Implementing Active Record Pattern with Spring AOP

During class design we should take decisions about the assignment of responsibilities that will have every class. If we have chosen well, systems tend to be easier to understand, maintain and extend.

Almost all of our projects have a persistence layer, either relational database, document stores, or simply XML files. And typically you will use DAO pattern to implement abstract interface between your business objects and your data store.

In this post but I am going to explain another pattern that can be used instead of DAO pattern. Active record pattern is an architectural pattern that force you to implement CRUD operations on your model class, hence model class itself is responsible for saving, deleting, loading from database.

There are many strategies to follow to implement this pattern, but for me, the best one is using Aspect Oriented Programming, because we are still maintaining separation of concerns favoring isolated unit testing, and not breaking encapsulation.

Aspect-oriented programming entails breaking down program logic into distinct parts. These parts are known as crosscutting concerns because they “cut across” multiple abstractions in a program. Example of crosscutting concerns can be logging, transaction manager, error manager or splitting large datasets.
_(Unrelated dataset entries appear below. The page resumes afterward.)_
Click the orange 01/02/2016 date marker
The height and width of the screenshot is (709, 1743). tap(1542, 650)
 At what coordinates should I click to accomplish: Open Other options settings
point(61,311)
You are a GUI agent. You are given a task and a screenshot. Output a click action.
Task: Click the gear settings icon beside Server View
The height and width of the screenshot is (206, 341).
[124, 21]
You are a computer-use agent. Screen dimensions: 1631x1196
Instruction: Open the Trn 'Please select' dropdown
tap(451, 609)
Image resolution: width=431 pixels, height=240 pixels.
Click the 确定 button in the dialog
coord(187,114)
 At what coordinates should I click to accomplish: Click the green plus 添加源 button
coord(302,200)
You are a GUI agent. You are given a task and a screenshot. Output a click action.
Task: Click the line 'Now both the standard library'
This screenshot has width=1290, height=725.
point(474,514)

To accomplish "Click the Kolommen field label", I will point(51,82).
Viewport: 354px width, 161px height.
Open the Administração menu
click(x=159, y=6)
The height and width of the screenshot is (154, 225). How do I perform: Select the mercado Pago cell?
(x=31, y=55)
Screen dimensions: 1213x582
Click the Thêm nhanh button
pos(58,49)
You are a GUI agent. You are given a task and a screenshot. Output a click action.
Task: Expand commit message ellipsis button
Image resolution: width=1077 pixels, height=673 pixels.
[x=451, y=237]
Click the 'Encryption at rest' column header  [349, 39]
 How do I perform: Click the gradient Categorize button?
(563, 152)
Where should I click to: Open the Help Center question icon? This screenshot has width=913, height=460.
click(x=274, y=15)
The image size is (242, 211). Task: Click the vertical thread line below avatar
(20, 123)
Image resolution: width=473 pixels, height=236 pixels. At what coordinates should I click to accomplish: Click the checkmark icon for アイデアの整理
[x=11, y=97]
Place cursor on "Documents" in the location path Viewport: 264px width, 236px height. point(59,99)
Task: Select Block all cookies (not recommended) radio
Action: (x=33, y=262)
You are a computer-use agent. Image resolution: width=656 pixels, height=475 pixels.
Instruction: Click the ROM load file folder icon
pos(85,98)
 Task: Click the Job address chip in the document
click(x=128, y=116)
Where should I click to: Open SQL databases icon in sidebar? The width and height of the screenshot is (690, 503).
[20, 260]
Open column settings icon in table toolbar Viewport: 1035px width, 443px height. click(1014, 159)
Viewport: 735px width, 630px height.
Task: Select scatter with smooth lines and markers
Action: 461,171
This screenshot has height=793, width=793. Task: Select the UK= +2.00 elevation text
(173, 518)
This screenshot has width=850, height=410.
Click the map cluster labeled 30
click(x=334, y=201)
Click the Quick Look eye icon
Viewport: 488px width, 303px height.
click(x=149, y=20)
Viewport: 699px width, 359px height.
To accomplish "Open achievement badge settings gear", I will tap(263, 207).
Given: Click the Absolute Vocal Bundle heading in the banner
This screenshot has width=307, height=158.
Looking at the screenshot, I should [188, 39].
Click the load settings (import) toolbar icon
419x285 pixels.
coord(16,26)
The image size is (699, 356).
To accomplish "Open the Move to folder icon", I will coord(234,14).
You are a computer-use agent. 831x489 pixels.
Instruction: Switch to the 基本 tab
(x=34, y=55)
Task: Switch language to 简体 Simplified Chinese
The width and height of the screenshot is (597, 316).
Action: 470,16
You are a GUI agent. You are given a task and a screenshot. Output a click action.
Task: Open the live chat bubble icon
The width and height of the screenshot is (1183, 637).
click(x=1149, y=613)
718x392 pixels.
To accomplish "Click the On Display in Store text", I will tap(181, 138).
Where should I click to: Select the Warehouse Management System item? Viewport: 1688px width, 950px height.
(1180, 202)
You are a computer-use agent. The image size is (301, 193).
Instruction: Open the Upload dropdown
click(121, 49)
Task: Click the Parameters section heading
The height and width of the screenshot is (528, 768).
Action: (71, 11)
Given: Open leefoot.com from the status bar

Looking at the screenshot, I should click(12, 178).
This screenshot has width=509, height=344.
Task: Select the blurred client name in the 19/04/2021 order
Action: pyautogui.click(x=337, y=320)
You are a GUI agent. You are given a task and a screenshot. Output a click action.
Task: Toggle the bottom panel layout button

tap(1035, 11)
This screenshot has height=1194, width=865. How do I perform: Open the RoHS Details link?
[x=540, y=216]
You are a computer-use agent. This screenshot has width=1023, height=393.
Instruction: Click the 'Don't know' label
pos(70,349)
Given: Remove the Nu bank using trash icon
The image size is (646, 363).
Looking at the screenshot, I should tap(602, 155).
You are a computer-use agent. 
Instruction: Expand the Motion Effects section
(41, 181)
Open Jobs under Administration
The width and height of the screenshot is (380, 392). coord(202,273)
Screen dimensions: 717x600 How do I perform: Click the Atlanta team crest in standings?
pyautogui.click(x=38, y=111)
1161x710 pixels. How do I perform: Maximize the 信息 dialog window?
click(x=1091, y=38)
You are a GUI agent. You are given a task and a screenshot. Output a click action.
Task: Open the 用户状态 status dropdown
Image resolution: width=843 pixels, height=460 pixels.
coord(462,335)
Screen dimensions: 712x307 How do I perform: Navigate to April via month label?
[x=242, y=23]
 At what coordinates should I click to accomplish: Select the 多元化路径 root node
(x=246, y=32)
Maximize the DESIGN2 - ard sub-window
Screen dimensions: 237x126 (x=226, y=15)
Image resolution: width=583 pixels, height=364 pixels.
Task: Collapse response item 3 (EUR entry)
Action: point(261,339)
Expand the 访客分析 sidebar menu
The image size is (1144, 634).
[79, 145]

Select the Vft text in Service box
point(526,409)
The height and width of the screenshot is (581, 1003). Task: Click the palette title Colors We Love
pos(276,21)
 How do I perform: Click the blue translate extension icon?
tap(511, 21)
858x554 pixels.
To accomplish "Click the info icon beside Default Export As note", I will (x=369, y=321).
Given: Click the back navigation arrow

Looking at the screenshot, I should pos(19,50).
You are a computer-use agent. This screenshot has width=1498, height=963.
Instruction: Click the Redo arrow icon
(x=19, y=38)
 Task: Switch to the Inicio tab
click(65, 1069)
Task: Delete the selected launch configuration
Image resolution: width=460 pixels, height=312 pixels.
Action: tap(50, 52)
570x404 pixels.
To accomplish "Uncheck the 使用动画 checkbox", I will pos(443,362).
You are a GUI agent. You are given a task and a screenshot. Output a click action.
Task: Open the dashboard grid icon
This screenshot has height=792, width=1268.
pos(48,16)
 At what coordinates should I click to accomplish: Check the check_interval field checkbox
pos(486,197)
For people that have worked with aspects not much secret here, to use them you simply create an aspect defining the advice and the pointcut, and your aspect is ready to be executed.

I guess most of us use aspects-oriented programming as I have described in previous paragraph, but will be fewer that uses ITD (Inter-type Declarations) feature.

Inter-type Declarations provide a way to express crosscutting concerns affecting the structure of modules enabling programmers to declare members of another class.

As we say in my country “bad said but well understood“, ITD is a way to declare new components (attributes, methods, annotations) of a class from an aspect.

AspectJ is an aspect-oriented extension for Java. AspectJ supports ITD, and for this reason will be used in this post. Moreover I recommend you install AJDT plugin because it will help you develop aspects and having a quick overview of which Java classes are aspecterized.

If you have not understood what ITD is, don’t worry, it is a typical example of concept that is best understood with an example.

Let’s start with simple example:

Imagine having to model a car. You would have a car class, with some attributes, for this example three attributes (vin number, miles drived and model) is enough.

public class Car {

 public void setVin(String vin) {this.vin = vin;}
 public String getVin() {return this.vin;}
 private String vin;

 public void setMileNum(int mileNum) { this.mileNum = mileNum;}
 public int getMileNum() {return this.mileNum;}
 private int mileNum;

 public void setModel(String model) {this.model = model;}
 public String getModel() {return this.model;}
 private String model; 

}

It is a POJO with three attributes and their getters and setters.

Now we want to add persistence layer, but in this case we are going to persist our POJOs in a XML file instead of a database. So Car objects should be transformed to XML stream. For this purpose JAXB annotations will be used. For those who don’t know, JAXB allows developers to map Java classes to XML representations and viceversa.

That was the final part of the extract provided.